For those appropriately positioned then, CBRE is saying there should be more than enough real estate to meet a current capital requirement of about $30 billion. These assets, it says, should be resolved largely via traditional buyer-seller transactions. 

The outcome for the remaining $10 billion of CBRE’s total, however, is arguably more interesting. What will happen there? Much will have to do with prevailing market conditions. Currently, you might predict an easier time for those managers looking to offload assets in Australia and Japan, where demand for the sector is strong.

On the other hand, you would be hard pressed to say the same for China at the moment. 

CBRE says as much in its paper, pointing out that disposing fund managers in China will be competing with suffering domestic property companies facing the same woes. Meanwhile, in Japan, exits might be needed before a long anticipated rental recovery materializes, but few doubt a recovery will occur. That means there are buyers to be found. Similarly, in Australia, there may be a mismatch in the quality of assets these funds have to offer and core properties that are most sought, but the discount Down Under is likely to be more favorable than in China.

CBRE says the optimal solution for managers of Australian and Japanese properties is to seek an extension of their funds and bet on better climes for potentially more prosperous exits to come. Chinese properties, on the other hand, generally are better off being restructured. Secondaries trading is another option.

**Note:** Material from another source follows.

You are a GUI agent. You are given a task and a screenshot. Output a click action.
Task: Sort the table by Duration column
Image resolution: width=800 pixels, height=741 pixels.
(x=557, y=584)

A fourth option (if termination is to be considered the first) would be resolution by floatation. But with REIT regimes only now evolving in China and India, that solution would really be one for the future. Hong Kong and Singapore are insufficiently and often inconsistently available public markets for Asian fund managers and, Japanese assets aside, the J-REIT market does not currently favor overseas investments – even though it legally can now buy offshore. In addition, REITs typically require the majority of their assets to be sustainable income generators, and CBRE reckons that many of those assets already have been sold by these funds in question. We’re really talking about the property left over. 

Accordingly, it was not surprising that, in a PERENews.com poll last month asking readers to determine how the great wave of assets ultimately would be sorted, nobody selected the public markets. Somewhat predictably, half of respondents said via conventional sales, 10 percent said via secondaries and 40 percent predicted the funds simply would be extended.

CBRE says the 25 percent shortfall in liquidity should not exert a significant shock in the marketplace, and the responses to our poll support that point. That must be right. After all, what is $10 billion really in the grand scheme of things?